Sondra Radvanovsky, cosa pensa della donna immaginata da Puccini?
«È molto complicata. Sente il peso dell'ava morta per mano di un marito violento e per questo odia gli uomini, tutti. Somiglia un po' a Elisabetta d'Inghilterra: anche lei, come Turandot, è una donna con un destino segnato. Deve regnare e non ha alternative, la sua strada è segnata e fin da bambina ha un solo scopo. Preferisco mille volte di più l'umanità di Tosca e le armonie che Puccini ha scritto per lei. Ma quella di Turandot non è una storia vera, è una fiaba, e come tale va letta».

Yusif Eyvazov, il suo Calaf?
«Lo canto spesso, ma il personaggio non mi è simpatico. Non mi piace un uomo che vede morire la povera Liù e se ne va trionfante con l'altra, crea in me un conflitto, non posso credere che un eroe, un principe, tenga così poco conto di una fanciulla che lo ama. Meglio Radames nonostante sia un guerriero, sceglie l'amore di Aida che lo porta a morire».

Barkhatov ha ideato una regia molto particolare e attuale, cosa ne pensate?
S.R. «Interessante, apre la mente a nuovi orizzonti. È molto curioso, ultimamente ho parlato spesso di opera con il mio compagno, che è un medico sì, un medico, è un neurologo... malattie del cervello, danni al cervello. Ha molta curiosità riguardo l'opera e guarda a questo genere in un modo diverso, con una prospettiva diversa. Perché noi, persone attive nel mondo musicale, guardiamo sempre a essa in un solo modo, mentre lui lo fa in un modo completamente diverso e mi ha detto, l'altro giorno, molto profondamente: "Il tuo business si deve evolvere, l'opera si deve evolvere". Le altre arti hanno subito una evoluzione: televisione, il cinema, perché non la lirica».Y.E. «Devo dire che questa versione con la nuova regia per il San Carlo mi crea meno sensi di colpa. Per fortuna il ruolo ha pagine stupende e, in questa produzione dalla visuale completamente diversa, Liù non è poi tanto una vittima innocente».

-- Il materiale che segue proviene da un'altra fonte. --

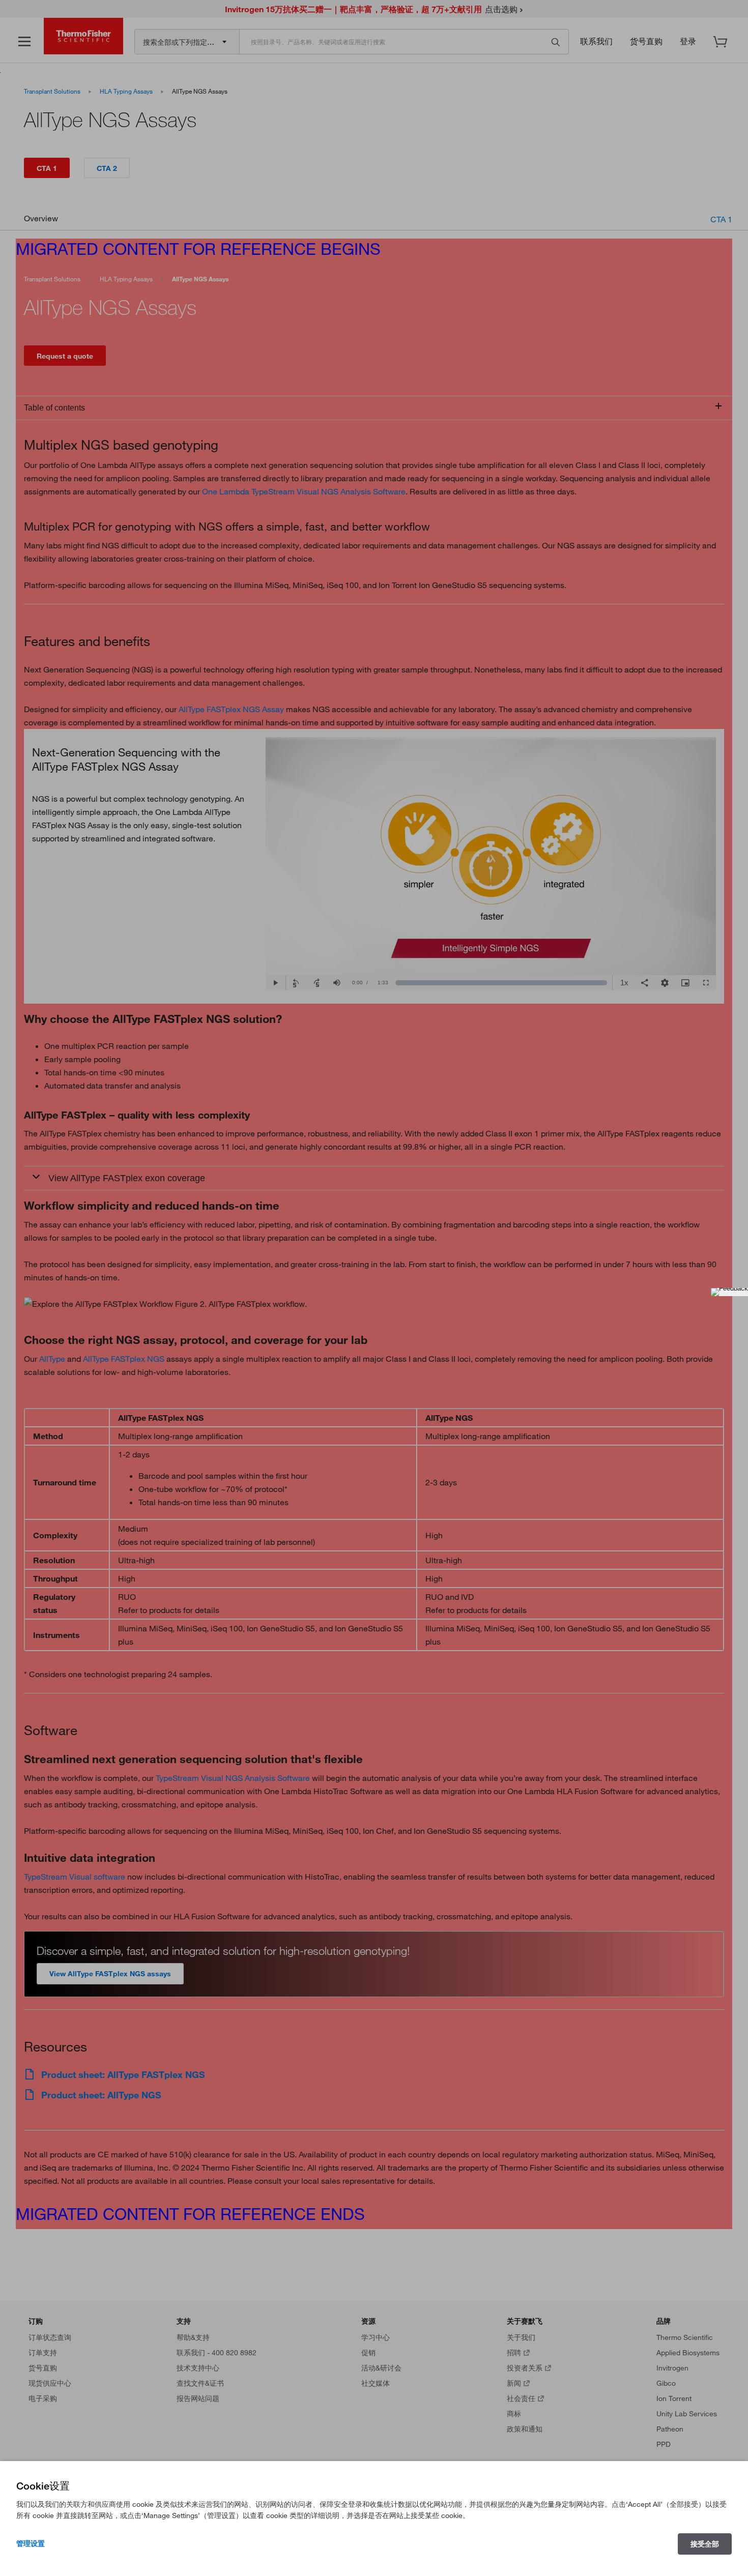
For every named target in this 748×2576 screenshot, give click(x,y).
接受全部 (705, 2544)
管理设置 (30, 2543)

Queste operazioni possono aiutare l'opera a uscire dai recinti dei teatri e affrontare un pubblico nuovo e più vasto?
S.R. «Penso che la produzione di Vasily vada sicuramente nella direzione in cui abbiamo bisogno di andare e infonde all'opera idee nuove e può avvicinare i giovani e un pubblico nuovo».
Y.E. «Mi piace una regia moderna se c'è un'idea che il regista riesce a sviluppare senza danneggiare la musica. Spesso i registi mettono in scena delle cose che distraggono lo spettatore dalla musica, per me tutto deve essere in funzione del dramma e della musica e suscitare emozioni. E Barkhatov ci fa emozionare tanto».

Entrambi siete chiamati ad aprire la stagione nello spettacolo più importante dell'anno, c'è molta attesa tra gli appassionati, come affrontate la serata? Ci sono segreti da svelare?
S. R. «Si prova molto, si arriva alla fine un po' stanchi. Forse bisognerebbe stare per due giorni a letto e in silenzio in modo da presentarsi al debutto in piena forma».
Y. E. «Non sono affatto superstizioso ma, come Pavarotti, cerco i chiodi in scena, quelli piegati è meglio, non si sa mai».